Do masks prevent viral infection?

by Taylor Kish

Pittsboro, NC – No.  I’ve seen so many masks worn improperly (e.g. poor fitting, wrong kind). Coronavirus can attach to our eyeballs, hands, skin, hair, clothing. The coronavirus is less than one micron. Coronavirus can float right through the fibers in almost all masks like you walk through a garage door. Coronavirus can stick and accumulate to the fibers in your mask, scarf, balaclava, etc. and break free later.

photo created by freepik

HEPA filters that filter out 99 percent of the air that flows through that filter miss most of the viruses we are exposed to every day.

We’ve been told our whole lives wearing a mask will not keep you from being infected. We’ve been told again and again to wash our hands and don’t touch our faces. Thinking a mask will “keep you safe,” or the lack of one will kill somebody, is irrational.

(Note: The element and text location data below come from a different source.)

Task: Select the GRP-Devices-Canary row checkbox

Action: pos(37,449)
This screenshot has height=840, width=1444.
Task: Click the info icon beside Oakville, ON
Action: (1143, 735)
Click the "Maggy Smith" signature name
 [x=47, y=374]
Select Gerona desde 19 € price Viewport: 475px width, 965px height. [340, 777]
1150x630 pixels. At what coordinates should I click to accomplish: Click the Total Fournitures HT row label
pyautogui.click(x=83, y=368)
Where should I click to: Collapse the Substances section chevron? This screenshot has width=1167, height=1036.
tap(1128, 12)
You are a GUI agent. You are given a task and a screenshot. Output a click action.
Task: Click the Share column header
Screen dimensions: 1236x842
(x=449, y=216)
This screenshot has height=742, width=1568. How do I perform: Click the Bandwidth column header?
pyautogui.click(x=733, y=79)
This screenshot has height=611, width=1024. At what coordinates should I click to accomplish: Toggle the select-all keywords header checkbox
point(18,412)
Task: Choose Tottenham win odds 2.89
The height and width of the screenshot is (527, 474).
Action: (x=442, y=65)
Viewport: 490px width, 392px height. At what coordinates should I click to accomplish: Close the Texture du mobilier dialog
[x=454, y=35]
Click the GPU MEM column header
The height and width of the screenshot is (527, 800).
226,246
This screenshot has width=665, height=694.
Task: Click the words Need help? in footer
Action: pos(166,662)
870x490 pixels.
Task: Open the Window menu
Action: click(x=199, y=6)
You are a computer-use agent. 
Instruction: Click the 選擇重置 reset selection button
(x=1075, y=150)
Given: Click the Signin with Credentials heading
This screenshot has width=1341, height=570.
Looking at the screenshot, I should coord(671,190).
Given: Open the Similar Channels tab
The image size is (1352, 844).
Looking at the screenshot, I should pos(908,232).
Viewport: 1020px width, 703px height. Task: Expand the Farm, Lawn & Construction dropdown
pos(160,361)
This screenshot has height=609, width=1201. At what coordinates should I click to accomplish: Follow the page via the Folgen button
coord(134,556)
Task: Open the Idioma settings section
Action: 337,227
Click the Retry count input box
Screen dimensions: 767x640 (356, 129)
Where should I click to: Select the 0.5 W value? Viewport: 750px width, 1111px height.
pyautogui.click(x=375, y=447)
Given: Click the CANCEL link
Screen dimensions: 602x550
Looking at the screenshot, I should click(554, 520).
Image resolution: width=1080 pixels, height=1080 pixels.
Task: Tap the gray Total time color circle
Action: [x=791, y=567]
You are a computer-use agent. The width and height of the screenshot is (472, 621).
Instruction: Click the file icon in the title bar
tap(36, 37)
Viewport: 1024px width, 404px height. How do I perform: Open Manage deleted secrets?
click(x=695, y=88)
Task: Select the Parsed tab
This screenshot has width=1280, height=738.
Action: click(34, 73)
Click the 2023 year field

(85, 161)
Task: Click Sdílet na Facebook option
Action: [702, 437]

We’ve become immune to a lot of bugs over 100,000 generations. God gave us bugs and viruses. Stay home if you are at greater risk. Eighty percent of those infected and positive in New York City were staying home. Wearing masks and gloves reduces our immune systems. Our immune systems become “lazy”; less challenged so less effective. Our immune systems need to be challenged all the time or we become more susceptible.

If everyone in America wore masks, washed their hands, never touched their faces, practiced social distancing, sterilized every surface, we will still be exposed to viruses and infection and we would more likely succumb.

Dr. Dykers can remember the Hong Kong Flu in 1968 accompanied by Dr. Paul Ehrlich warning of the “population bomb.” 52 years later Dr. Ehrlich is still wrong. If one virus don’t get ya, the next one. . .might. . .not?

Masks have become a terribly effective declaration of FEAR. Fear of sickness and death which have been with us from before the beginning.  I recommend we let go of the fear, set our hearts and minds, eyes and ears on God, and walk boldly into the sunlight like a child of God. A good attitude and laughter are often the best preventive medicine.